78 À cet égard, il y a lieu de relever que, selon une jurisprudence constante, les droits fondamentaux ont la nature de principes généraux dans l’ordre de juridique de l’Union (arrêts du 17 décembre 1970, Internationale Handelsgesellschaft, 11/70, EU:C:1970:114, point 4 ; du 13 mai 2014, Google Spain et Google, C‑131/12, EU:C:2014:317, point 68, et du 3 juillet 2014, Kamino International Logistics et Datema Hellmann Worldwide Logistics, C‑129/13 et C‑130/13, EU:C:2014:2041, point 69).
79 Ces droits ont été inscrits dans la charte des droits fondamentaux, qui fait partie du traité UE et prévoit, à son article 51, paragraphe 1, sans exception, que ses dispositions « s’adressent aux institutions, organes et organismes de l’Union dans le respect du principe de subsidiarité ».

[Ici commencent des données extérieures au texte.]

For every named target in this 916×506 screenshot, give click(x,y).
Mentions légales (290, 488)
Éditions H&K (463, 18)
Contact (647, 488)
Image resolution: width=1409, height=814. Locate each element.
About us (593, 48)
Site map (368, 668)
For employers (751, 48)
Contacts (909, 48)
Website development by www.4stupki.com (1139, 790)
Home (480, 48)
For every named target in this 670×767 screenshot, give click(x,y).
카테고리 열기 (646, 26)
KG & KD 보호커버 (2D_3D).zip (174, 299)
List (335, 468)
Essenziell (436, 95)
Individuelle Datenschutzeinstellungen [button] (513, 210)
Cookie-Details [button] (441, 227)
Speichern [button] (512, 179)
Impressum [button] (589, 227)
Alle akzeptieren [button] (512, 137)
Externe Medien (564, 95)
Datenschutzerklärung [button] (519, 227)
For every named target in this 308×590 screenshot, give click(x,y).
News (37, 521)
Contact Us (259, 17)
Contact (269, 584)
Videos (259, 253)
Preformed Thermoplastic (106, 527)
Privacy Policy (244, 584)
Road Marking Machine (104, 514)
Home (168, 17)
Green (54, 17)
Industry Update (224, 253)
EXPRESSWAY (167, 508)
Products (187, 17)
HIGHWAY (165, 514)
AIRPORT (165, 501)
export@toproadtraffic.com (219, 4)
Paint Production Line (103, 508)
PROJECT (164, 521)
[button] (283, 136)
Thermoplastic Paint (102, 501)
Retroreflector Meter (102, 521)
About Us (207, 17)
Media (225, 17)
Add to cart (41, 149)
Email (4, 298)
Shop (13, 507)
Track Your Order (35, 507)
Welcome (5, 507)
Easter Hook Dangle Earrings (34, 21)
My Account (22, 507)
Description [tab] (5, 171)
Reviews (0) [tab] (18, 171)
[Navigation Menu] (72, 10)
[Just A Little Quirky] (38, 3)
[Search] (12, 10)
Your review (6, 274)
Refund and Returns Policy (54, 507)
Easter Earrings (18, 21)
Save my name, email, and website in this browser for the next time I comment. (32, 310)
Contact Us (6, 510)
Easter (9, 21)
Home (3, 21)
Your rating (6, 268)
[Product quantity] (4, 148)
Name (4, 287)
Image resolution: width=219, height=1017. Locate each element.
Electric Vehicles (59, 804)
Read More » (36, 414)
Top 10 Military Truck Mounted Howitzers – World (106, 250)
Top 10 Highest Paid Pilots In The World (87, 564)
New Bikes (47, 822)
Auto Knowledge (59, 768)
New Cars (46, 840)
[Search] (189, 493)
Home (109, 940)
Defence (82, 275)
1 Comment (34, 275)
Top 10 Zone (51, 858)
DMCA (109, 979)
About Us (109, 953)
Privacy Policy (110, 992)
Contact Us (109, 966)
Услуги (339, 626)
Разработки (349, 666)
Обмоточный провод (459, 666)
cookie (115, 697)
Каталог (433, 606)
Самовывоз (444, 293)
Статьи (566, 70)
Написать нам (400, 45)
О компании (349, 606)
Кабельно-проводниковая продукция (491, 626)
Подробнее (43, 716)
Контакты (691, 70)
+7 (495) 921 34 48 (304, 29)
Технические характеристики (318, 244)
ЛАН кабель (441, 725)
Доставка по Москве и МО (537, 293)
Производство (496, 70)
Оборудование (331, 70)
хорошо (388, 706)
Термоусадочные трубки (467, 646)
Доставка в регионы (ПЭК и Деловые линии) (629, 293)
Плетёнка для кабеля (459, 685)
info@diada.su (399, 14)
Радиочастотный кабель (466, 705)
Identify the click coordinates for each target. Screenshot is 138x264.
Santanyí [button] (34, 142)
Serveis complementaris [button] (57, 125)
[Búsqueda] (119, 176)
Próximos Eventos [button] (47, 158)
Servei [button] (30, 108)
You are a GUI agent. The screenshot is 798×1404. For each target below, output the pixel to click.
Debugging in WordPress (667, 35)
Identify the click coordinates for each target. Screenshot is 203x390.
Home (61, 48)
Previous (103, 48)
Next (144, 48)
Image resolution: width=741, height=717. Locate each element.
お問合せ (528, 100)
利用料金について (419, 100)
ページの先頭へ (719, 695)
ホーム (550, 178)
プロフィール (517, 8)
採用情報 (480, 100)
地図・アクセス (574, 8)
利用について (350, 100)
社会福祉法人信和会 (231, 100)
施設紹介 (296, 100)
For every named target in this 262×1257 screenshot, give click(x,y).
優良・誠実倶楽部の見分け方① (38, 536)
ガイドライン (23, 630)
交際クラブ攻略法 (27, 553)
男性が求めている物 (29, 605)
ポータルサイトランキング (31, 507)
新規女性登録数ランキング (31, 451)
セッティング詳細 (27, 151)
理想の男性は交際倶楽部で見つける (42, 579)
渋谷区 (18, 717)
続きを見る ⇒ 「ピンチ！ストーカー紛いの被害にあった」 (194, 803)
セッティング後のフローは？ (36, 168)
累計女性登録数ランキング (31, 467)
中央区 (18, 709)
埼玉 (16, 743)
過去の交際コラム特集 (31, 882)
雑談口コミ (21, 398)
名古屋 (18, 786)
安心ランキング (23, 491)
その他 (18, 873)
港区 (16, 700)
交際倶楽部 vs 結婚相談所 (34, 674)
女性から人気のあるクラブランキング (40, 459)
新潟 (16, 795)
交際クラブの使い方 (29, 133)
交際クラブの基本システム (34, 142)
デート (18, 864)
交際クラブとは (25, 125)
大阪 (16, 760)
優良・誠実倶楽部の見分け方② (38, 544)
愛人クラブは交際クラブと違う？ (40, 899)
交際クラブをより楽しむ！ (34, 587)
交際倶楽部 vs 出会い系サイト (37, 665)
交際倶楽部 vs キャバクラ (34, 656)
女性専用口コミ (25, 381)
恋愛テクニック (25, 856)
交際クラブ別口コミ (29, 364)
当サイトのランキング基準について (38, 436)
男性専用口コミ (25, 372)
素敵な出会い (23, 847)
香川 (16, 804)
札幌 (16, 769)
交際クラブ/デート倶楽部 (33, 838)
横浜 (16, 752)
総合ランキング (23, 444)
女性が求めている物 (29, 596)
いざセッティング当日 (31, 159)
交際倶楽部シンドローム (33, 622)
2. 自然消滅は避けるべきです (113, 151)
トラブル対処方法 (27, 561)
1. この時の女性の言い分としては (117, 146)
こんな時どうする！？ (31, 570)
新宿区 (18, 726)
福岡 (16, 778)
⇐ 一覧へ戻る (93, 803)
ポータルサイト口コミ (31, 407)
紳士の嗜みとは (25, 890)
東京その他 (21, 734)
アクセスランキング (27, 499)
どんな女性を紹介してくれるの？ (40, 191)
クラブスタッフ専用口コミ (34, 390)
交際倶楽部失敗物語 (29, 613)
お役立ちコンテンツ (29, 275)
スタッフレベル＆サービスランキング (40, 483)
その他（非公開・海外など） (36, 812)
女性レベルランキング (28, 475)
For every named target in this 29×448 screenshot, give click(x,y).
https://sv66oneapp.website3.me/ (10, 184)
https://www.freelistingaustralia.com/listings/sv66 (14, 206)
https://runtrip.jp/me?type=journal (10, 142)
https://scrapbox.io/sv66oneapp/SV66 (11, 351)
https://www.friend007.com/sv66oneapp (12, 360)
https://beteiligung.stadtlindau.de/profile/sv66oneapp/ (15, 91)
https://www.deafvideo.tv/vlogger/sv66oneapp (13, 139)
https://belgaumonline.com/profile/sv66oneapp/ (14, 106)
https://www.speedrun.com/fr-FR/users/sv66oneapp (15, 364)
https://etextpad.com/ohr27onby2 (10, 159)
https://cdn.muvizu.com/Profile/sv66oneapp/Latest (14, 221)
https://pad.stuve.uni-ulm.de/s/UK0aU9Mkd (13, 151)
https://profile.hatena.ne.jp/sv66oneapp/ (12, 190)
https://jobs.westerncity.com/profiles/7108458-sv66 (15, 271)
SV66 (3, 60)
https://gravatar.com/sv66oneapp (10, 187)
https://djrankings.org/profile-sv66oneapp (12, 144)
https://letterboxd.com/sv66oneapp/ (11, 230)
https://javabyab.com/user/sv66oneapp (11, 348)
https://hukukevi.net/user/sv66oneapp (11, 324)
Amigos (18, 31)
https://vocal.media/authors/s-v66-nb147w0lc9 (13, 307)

80 À ce titre, les droits fondamentaux ont vocation à régir l’exercice des compétences qui sont attribuées aux institutions de l’Union, y compris dans un cadre contractuel, comme ils s’appliquent aux actes adoptés par les États membres dans le champ d’application du droit de l’Union.
81 Cette portée générale des droits fondamentaux a pour conséquence que la REA ne peut, sur la base d’informations recueillies par l’OLAF en violation des droits fondamentaux, suspendre les paiements dus à un opérateur économique.
82 De la réglementation, il ressort, du reste, que ce dernier organisme, à savoir l’OLAF, est tenu au respect des droits fondamentaux lorsqu’il effectue des enquêtes relevant des missions qui lui sont confiées.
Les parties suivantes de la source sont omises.